After a brief period of stability, nominal exports of goods and services fell sharply in November, down 3.0% month-on-month (seasonally and calendar-adjusted), with nearly all sectors affected. Contrary to the overall trend, shipments to the EU declined noticeably, while exports to non-EU countries – supported in part by higher sales to China – only fell slightly. Overall, exports remained roughly at third-quarter levels. Nominal imports of goods and services also declined in November, down 0.5% month-on-month, following a drop in the previous month. Imports from the EU fell, while goods sourced from third countries such as the US and China increased significantly compared with October. Compared with the previous quarter, total imports were 0.4% higher than in Q3. The monthly trade surplus narrowed to €6.3 billion in November (seasonally adjusted), down from €10.1 billion, as exports fell more sharply than imports. From January to November, the surplus totalled €106.6 billion, nearly 33% lower than in the same period last year.

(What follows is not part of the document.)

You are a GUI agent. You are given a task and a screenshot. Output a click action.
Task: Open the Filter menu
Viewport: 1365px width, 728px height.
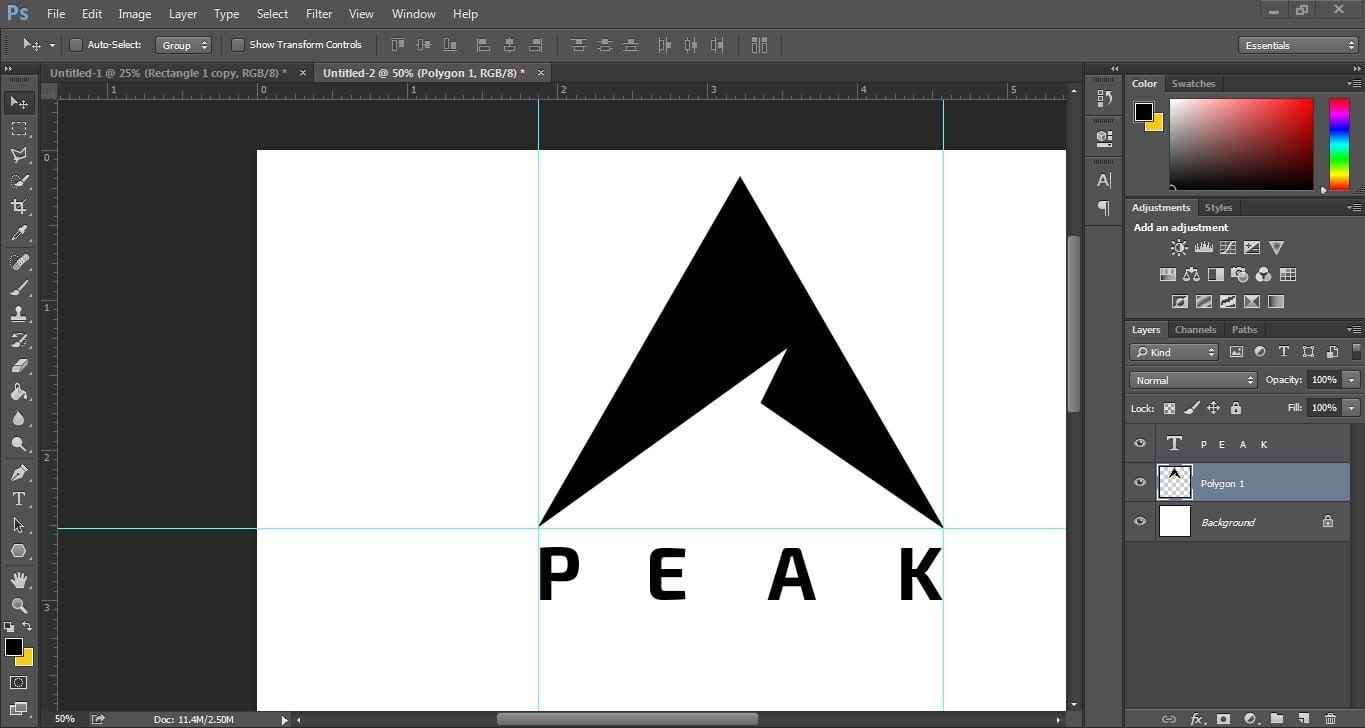click(x=318, y=13)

Import prices rose further in November, up 0.5% month-on-month (seasonally adjusted), driven mainly by energy and intermediate goods. At the same time, export prices rose by only 0.3%, causing Germany’s terms of trade to deteriorate slightly by 0.3% month-on-month, the first decline since June 2025. In real terms, the declines in exports and imports were likely somewhat larger.  

Leading indicators for foreign trade at the turn of 2025/26 remain subdued. According to the ifo Export Expectations, the external economic outlook for Q1 of 2026 is cautious. In December, the index rose only slightly, moving from -3.8 to -3.1 balance points. Key export sectors such as automotives and machinery continue to anticipate weaker foreign business. However, export orders from abroad showed some recovery in November, rising 4.9% month-on-month (seasonally adjusted) due to large contracts. Demand for German investment and intermediate goods from foreign companies in the eurozone increased, and other regions also placed more orders in these segments. Excluding large contracts, foreign orders were still slightly down month-on-month (-0.3), while over the past three months they edged up (+0.2%).  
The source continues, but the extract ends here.